Assigned task: Every line between the top of the data below and the line with "Given: Click the", both ends included, must be retyped exactly.

Material to process:
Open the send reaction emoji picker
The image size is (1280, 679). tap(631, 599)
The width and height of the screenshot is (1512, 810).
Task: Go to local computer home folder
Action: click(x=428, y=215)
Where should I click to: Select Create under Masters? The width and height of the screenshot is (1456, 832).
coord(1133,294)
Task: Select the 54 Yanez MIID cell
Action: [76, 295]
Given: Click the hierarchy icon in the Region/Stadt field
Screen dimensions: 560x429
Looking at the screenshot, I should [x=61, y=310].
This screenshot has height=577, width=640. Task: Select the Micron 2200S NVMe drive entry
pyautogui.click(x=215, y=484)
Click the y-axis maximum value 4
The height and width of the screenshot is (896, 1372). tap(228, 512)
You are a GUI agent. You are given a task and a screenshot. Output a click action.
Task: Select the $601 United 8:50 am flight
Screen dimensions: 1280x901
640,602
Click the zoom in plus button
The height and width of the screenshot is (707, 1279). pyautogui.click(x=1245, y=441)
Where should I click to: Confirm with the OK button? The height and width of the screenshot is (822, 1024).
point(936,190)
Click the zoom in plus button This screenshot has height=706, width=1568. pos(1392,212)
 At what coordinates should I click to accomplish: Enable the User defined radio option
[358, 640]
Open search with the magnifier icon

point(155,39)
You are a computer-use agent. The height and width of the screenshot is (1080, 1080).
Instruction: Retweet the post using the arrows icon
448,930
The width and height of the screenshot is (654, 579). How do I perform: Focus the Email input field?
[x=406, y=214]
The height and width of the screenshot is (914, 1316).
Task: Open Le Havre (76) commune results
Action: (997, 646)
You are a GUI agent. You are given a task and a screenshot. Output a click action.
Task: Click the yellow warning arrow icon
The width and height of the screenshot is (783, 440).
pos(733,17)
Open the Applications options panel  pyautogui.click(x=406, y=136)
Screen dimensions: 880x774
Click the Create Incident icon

Answer for this exercise:
Open the send reaction emoji picker
The image size is (1280, 679). tap(631, 599)
The width and height of the screenshot is (1512, 810).
Task: Go to local computer home folder
Action: click(x=428, y=215)
Where should I click to: Select Create under Masters? The width and height of the screenshot is (1456, 832).
coord(1133,294)
Task: Select the 54 Yanez MIID cell
Action: [76, 295]
Given: Click the hierarchy icon in the Region/Stadt field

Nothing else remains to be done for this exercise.